## Task goal
Reproduce every line of the following material verbatim, preserving its original order and form.

[Items from a data source]
● ● ●
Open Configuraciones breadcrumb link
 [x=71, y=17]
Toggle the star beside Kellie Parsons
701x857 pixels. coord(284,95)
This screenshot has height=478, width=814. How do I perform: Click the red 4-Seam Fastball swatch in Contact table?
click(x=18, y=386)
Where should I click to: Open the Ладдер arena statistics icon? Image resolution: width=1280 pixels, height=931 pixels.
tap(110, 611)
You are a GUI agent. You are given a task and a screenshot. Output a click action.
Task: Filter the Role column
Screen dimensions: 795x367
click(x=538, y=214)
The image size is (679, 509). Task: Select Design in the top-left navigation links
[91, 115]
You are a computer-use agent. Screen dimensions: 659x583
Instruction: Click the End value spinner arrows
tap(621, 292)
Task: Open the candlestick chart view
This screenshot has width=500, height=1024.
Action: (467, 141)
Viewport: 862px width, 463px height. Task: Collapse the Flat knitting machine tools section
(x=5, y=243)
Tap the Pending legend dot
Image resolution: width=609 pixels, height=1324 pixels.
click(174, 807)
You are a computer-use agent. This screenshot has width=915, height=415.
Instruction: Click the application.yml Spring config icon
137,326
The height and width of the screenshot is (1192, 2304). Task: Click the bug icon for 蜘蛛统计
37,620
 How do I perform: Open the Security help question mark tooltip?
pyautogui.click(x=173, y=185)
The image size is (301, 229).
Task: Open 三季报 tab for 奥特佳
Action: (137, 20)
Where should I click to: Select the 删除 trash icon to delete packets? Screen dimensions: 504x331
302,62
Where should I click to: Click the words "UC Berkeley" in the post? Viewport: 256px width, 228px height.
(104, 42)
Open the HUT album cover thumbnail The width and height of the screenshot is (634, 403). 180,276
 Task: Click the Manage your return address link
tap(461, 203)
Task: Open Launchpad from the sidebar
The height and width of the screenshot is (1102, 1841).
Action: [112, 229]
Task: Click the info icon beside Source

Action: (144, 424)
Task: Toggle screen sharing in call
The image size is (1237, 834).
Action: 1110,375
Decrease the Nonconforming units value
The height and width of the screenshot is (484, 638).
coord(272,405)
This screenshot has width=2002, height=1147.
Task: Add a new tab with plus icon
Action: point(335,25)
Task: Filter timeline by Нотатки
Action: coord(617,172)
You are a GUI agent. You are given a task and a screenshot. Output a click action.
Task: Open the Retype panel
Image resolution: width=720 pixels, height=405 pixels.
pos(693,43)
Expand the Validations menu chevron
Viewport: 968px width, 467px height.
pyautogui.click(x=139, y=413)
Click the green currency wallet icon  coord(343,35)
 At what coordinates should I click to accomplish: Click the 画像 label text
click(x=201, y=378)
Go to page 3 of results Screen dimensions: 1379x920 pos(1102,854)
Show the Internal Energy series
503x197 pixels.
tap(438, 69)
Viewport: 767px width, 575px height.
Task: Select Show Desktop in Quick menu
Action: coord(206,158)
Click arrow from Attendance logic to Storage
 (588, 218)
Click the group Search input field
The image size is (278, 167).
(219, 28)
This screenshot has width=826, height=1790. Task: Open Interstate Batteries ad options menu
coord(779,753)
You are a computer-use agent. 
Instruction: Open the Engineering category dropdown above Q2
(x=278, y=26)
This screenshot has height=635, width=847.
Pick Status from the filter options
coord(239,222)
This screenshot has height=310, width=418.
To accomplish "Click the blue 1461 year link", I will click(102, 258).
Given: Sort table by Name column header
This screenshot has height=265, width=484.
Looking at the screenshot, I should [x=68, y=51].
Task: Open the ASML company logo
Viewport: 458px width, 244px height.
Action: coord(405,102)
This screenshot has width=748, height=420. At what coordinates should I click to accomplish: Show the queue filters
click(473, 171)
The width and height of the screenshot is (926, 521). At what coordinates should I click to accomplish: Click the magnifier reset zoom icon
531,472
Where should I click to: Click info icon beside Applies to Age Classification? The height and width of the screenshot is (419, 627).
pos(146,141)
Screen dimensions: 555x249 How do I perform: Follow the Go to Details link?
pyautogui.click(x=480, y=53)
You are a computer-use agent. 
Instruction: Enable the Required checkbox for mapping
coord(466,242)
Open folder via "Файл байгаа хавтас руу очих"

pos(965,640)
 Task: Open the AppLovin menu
● ● ●
## Answer to this task
Open Configuraciones breadcrumb link
 [x=71, y=17]
Toggle the star beside Kellie Parsons
701x857 pixels. coord(284,95)
This screenshot has height=478, width=814. How do I perform: Click the red 4-Seam Fastball swatch in Contact table?
click(x=18, y=386)
Where should I click to: Open the Ладдер arena statistics icon? Image resolution: width=1280 pixels, height=931 pixels.
tap(110, 611)
You are a GUI agent. You are given a task and a screenshot. Output a click action.
Task: Filter the Role column
Screen dimensions: 795x367
click(x=538, y=214)
The image size is (679, 509). Task: Select Design in the top-left navigation links
[91, 115]
You are a computer-use agent. Screen dimensions: 659x583
Instruction: Click the End value spinner arrows
tap(621, 292)
Task: Open the candlestick chart view
This screenshot has width=500, height=1024.
Action: (467, 141)
Viewport: 862px width, 463px height. Task: Collapse the Flat knitting machine tools section
(x=5, y=243)
Tap the Pending legend dot
Image resolution: width=609 pixels, height=1324 pixels.
click(174, 807)
You are a computer-use agent. This screenshot has width=915, height=415.
Instruction: Click the application.yml Spring config icon
137,326
The height and width of the screenshot is (1192, 2304). Task: Click the bug icon for 蜘蛛统计
37,620
 How do I perform: Open the Security help question mark tooltip?
pyautogui.click(x=173, y=185)
The image size is (301, 229).
Task: Open 三季报 tab for 奥特佳
Action: (137, 20)
Where should I click to: Select the 删除 trash icon to delete packets? Screen dimensions: 504x331
302,62
Where should I click to: Click the words "UC Berkeley" in the post? Viewport: 256px width, 228px height.
(104, 42)
Open the HUT album cover thumbnail The width and height of the screenshot is (634, 403). 180,276
 Task: Click the Manage your return address link
tap(461, 203)
Task: Open Launchpad from the sidebar
The height and width of the screenshot is (1102, 1841).
Action: [112, 229]
Task: Click the info icon beside Source

Action: (144, 424)
Task: Toggle screen sharing in call
The image size is (1237, 834).
Action: 1110,375
Decrease the Nonconforming units value
The height and width of the screenshot is (484, 638).
coord(272,405)
This screenshot has width=2002, height=1147.
Task: Add a new tab with plus icon
Action: point(335,25)
Task: Filter timeline by Нотатки
Action: coord(617,172)
You are a GUI agent. You are given a task and a screenshot. Output a click action.
Task: Open the Retype panel
Image resolution: width=720 pixels, height=405 pixels.
pos(693,43)
Expand the Validations menu chevron
Viewport: 968px width, 467px height.
pyautogui.click(x=139, y=413)
Click the green currency wallet icon  coord(343,35)
 At what coordinates should I click to accomplish: Click the 画像 label text
click(x=201, y=378)
Go to page 3 of results Screen dimensions: 1379x920 pos(1102,854)
Show the Internal Energy series
503x197 pixels.
tap(438, 69)
Viewport: 767px width, 575px height.
Task: Select Show Desktop in Quick menu
Action: coord(206,158)
Click arrow from Attendance logic to Storage
 (588, 218)
Click the group Search input field
The image size is (278, 167).
(219, 28)
This screenshot has width=826, height=1790. Task: Open Interstate Batteries ad options menu
coord(779,753)
You are a computer-use agent. 
Instruction: Open the Engineering category dropdown above Q2
(x=278, y=26)
This screenshot has height=635, width=847.
Pick Status from the filter options
coord(239,222)
This screenshot has height=310, width=418.
To accomplish "Click the blue 1461 year link", I will click(102, 258).
Given: Sort table by Name column header
This screenshot has height=265, width=484.
Looking at the screenshot, I should [x=68, y=51].
Task: Open the ASML company logo
Viewport: 458px width, 244px height.
Action: coord(405,102)
This screenshot has width=748, height=420. At what coordinates should I click to accomplish: Show the queue filters
click(473, 171)
The width and height of the screenshot is (926, 521). At what coordinates should I click to accomplish: Click the magnifier reset zoom icon
531,472
Where should I click to: Click info icon beside Applies to Age Classification? The height and width of the screenshot is (419, 627).
pos(146,141)
Screen dimensions: 555x249 How do I perform: Follow the Go to Details link?
pyautogui.click(x=480, y=53)
You are a computer-use agent. 
Instruction: Enable the Required checkbox for mapping
coord(466,242)
Open folder via "Файл байгаа хавтас руу очих"

pos(965,640)
 Task: Open the AppLovin menu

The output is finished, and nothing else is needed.